Он встал передо мной, аккуратный, подтянутый, плащ на левой руке. Выпрямился, скрипнул ремнями портупеи, сдвинул каблуки, откозырял мне почтительно и протянул руку. Я крепко пожала его плоскую твердую ладонь:

— Возвращайтесь скорее, товарищ Малинин, а за Игоря не беспокойтесь. Вы себя там поберегите.

— Ну, спасибо вам, — сказал он, подхватил чемодан и вышел.

Я проводила его до ворот. Игорь хотел бежать за ним до вокзала, но в машине, которая пришла за капитаном, места не было, бежать было далеко. Капитан крепко поцеловал Игоря, откашлялся, поправил фуражку, еще раз оглядел весь дом от земли до крыши, сел в машину и укатил.

Игорь долго смотрел ему вслед, а потом побрел к себе. Я догнала его, обняла за плечо:

— Ну вот, Игорек, остались мы теперь с тобой.

— Это ты осталась, а я все равно убегу.

— Куда это ты убежишь?

— На фронт, вот куда!

— А ты слышал, что отец говорил? Он тебя на кого оставил? Кого ты должен теперь слушать?

— Мало ли что, — сказал Игорь и посмотрел на меня исподлобья. — Ты не очень-то уж старайся.

Он высвободил плечо и скрылся в своем подъезде.

Я написала большое письмо Амеду, где рассказала ему все наши приключения. «Амед, — писала я ему, — как это плохо, что мы не повидались, когда такое началось в жизни». Потом я пошла в школу, опустив по дороге письмо в почтовый ящик.

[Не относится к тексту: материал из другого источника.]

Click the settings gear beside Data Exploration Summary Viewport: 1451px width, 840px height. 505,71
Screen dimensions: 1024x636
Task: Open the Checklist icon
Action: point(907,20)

Как всегда летом, школа показалась непривычно просторной, тихой и прохладной. Но в боковом крыле здания толпился народ и сидели женщины на крылечке, где ветер шевелит белое полотнище с надписью: «Призывной пункт № 173». Окна нашего класса были завешаны газетами, там заседала комиссия. В других классах молчаливо сидели на партах странно выглядевшие тут взрослые мужчины. Во дворе толпились, ожидая очереди, люди, получившие повестки. Проходили озабоченные, деловые военные.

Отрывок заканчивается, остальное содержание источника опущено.